Are the group of drugs called benzodiazepines an effective and tolerable treatment for catatonia in people with schizophrenia or other serious mental illnesses?
Catatonia is a debilitating condition that is characterised by diminished, excessive or peculiar movement and activity as well as diminished engagement with the social and physical environment. It can occur when a person has a number of different psychiatric conditions, including schizophrenia (an enduring mental illness whose hallmark is an altered perception of reality); and less frequently with medical conditions. Some of the other serious mental disorders that are associated with catatonia include bipolar disorder (an illness in which there are extremes of disturbed mood) and depression (another mood disorder characterized by low mood). Benzodiazepines are widely used in the treatment of catatonia, but there is no good quality evidence from randomised controlled trials concerning their effectiveness.
Searching for evidence
The Information Specialist from Cochrane Schizophrenia ran electronic searches of the group's specialised register (the most recent in February 2019) for trials that randomised people with catatonia occurring in conjunction with schizophrenia or other similar serious mental illnesses to receive either benzodiazepines or any of the following: other drugs, placebo, or electroconvulsive therapy. One hundred and thirty records were found and checked by the review authors.
One trial was found in the search which met the review requirements and provided limited, very low quality usable data for one outcome only. This trial compared two benzodiazepines (lorazepam vs oxazepam) and found no clear difference between these two treatments for improvement in the symptoms of catatonia for people who have catatonia and schizophrenia or similar serious mental illness.
There is insufficient high quality evidence available to answer the review question. More high quality research is needed.
Analysis of the results from this review, which was a head-to-head comparison of two benzodiazepine monotherapies, does not show a clear difference in effect. No data were available for benzodiazepines compared to placebo or standard care. The lack of usable data and very low quality of data available makes it impossible to draw firm conclusions and further studies with a high-quality methodology and reporting are required in order to determine more definitively the outcomes associated with benzodiazepine use in the clinical management of catatonia in persons with schizophrenia and other SMI.
Catatonia is a debilitating disorder of movement and volition associated with schizophrenia and some other mental illnesses. People with catatonia are more likely to require hospitalisation and highly supervised care than those without the disorder. They also have an increased risk of secondary complications such as pneumonia, malnutrition and dehydration. The mainstay of treatment has been drug therapies and electroconvulsive therapy.
To compare the effects of benzodiazepines with other drugs, placebo or electroconvulsive therapy for catatonia in people with schizophrenia or other similar serious mental illnesses (SMIs).
We updated our previous search (28 February 2007) by searching the Cochrane Schizophrenia Group's Study-Based Register of Trials (9 November 2016; 6 February 2019). This register is compiled by systematic searches of major resources (including CENTRAL, MEDLINE, Embase, AMED, BIOSIS, CINAHL, PsycINFO, PubMed, and registries of clinical trials) and their monthly updates, handsearches, grey literature, and conference proceedings, with no language, date, document type, or publication status limitations for inclusion of records into the register. We also manually searched reference lists from studies selected by the search.

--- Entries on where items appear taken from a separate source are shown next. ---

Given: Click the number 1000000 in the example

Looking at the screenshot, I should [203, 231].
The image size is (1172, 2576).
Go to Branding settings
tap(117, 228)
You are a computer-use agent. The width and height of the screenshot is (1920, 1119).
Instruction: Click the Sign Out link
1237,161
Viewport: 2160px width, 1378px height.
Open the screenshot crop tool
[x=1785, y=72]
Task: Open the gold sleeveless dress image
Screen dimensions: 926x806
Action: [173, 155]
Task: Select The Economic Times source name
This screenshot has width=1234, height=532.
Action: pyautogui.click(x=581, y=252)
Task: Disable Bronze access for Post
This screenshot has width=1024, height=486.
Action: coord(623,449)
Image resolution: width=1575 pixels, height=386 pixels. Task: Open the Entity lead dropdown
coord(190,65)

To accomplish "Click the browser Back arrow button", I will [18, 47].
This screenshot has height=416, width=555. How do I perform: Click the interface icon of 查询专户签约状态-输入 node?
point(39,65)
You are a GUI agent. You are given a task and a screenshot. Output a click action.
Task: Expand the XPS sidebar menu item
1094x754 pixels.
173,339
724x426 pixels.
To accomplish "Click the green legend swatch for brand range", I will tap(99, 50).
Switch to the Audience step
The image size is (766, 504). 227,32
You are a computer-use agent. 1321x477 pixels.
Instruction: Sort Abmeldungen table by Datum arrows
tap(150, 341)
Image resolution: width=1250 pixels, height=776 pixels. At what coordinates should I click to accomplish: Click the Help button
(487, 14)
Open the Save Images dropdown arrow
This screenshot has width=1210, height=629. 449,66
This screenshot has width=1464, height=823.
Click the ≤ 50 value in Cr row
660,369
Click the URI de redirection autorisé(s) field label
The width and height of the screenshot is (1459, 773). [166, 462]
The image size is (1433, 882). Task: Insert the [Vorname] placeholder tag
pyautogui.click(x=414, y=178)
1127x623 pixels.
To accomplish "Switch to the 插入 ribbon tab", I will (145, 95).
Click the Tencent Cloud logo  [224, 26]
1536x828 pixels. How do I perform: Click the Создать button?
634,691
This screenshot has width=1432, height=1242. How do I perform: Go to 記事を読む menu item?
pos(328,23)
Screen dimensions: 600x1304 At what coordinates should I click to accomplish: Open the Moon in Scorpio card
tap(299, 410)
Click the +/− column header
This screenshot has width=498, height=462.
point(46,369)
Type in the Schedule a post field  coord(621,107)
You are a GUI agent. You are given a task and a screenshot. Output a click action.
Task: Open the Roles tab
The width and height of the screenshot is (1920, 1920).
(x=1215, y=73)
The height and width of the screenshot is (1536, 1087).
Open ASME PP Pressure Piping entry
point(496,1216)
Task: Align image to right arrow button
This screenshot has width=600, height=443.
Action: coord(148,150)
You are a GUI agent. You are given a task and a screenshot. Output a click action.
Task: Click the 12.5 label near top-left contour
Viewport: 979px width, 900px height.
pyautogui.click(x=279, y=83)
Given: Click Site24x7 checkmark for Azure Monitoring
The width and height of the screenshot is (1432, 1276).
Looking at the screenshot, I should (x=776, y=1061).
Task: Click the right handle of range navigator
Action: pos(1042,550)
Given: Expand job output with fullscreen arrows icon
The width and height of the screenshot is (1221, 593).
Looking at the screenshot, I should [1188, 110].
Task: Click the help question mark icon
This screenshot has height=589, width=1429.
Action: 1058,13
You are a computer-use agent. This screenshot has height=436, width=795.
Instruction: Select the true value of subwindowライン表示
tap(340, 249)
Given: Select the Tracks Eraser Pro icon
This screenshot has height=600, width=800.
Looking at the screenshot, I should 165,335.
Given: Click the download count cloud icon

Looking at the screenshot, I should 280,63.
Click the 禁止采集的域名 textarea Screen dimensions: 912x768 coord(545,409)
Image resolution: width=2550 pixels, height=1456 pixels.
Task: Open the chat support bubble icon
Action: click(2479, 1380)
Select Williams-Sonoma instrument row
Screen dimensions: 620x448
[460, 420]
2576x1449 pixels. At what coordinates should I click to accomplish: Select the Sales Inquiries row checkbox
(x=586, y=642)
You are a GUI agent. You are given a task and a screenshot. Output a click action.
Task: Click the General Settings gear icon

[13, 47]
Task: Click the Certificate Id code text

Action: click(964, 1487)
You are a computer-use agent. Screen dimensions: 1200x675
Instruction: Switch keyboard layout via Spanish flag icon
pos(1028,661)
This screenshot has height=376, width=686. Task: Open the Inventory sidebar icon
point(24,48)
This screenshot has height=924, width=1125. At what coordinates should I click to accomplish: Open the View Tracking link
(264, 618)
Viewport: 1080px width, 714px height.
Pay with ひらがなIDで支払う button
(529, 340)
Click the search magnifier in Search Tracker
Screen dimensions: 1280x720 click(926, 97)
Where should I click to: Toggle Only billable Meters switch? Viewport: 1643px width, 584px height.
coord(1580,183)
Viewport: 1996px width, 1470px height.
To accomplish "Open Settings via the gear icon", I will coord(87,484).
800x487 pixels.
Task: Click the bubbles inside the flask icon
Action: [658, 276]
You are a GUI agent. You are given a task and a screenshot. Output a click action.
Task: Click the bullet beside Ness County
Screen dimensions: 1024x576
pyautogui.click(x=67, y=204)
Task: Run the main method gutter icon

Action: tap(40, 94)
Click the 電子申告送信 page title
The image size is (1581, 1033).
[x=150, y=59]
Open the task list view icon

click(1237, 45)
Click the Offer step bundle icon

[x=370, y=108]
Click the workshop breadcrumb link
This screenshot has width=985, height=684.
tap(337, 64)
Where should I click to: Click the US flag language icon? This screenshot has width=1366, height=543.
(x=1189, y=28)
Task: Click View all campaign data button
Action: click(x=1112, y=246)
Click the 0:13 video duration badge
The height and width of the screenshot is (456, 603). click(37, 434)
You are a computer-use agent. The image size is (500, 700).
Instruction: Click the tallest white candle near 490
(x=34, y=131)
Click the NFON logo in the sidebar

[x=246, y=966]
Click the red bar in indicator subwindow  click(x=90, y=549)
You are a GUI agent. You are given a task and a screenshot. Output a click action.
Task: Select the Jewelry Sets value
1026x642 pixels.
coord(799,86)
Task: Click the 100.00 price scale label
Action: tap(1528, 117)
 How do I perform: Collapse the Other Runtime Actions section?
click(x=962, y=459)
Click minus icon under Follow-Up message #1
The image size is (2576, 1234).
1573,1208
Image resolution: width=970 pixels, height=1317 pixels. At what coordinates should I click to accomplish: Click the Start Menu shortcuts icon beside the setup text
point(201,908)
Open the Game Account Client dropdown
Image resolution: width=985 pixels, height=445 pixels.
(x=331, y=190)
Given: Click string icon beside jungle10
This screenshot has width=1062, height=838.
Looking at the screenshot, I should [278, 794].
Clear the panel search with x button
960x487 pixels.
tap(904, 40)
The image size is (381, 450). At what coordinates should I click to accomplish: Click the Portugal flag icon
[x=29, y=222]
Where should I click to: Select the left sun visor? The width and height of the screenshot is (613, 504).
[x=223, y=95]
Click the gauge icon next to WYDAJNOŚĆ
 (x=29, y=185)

All controlled clinical trials that randomised people who have schizophrenia or other similar SMI and experiencing catatonia to receive benzodiazepines or another relevant treatment. We included studies that met our inclusion criteria and reported usable data. We excluded those not meeting our inclusion criteria or those not reporting usable data. We contacted authors when we required further information; and if we received no response, we put those studies aside as 'awaiting assessment'.
Review authors extracted data independently. For dichotomous data we calculated relative risks (RR) and their 95% confidence intervals (CI) on an intention-to-treat basis using a fixed-effect model. We completed a 'Risk of bias' assessment for the included study and generated a 'Summary of findings' table using GRADE.
The searches found 130 citations, from which we could identify 22 possibly relevant studies. From these, we could only include one study. This study had a relatively small sample size of 17 participants who received lorazepam or oxazepam and were drug free for one week before the trial started. The only usable data reported by this study were clinically important change in symptoms of catatonia measured as 50% improvement on the Visual Analogue Scale (VAS). There was no difference in the numbers of participants showing a clinically important change in their catatonic symptoms (RR 0.95, 95% CI 0.42 to 2.16; participants = 17; studies = 1; very low quality evidence).
No data were reported for other important outcomes of hospital stay, clinically important change in satisfaction with care, global state, adverse effects or general functioning
We did find a few studies meeting our inclusion criteria but they reported no usable data. We had to exclude these. Although poorly reported, these studies do illustrate that relevant studies have been undertaken — they are not impossible to design and conduct.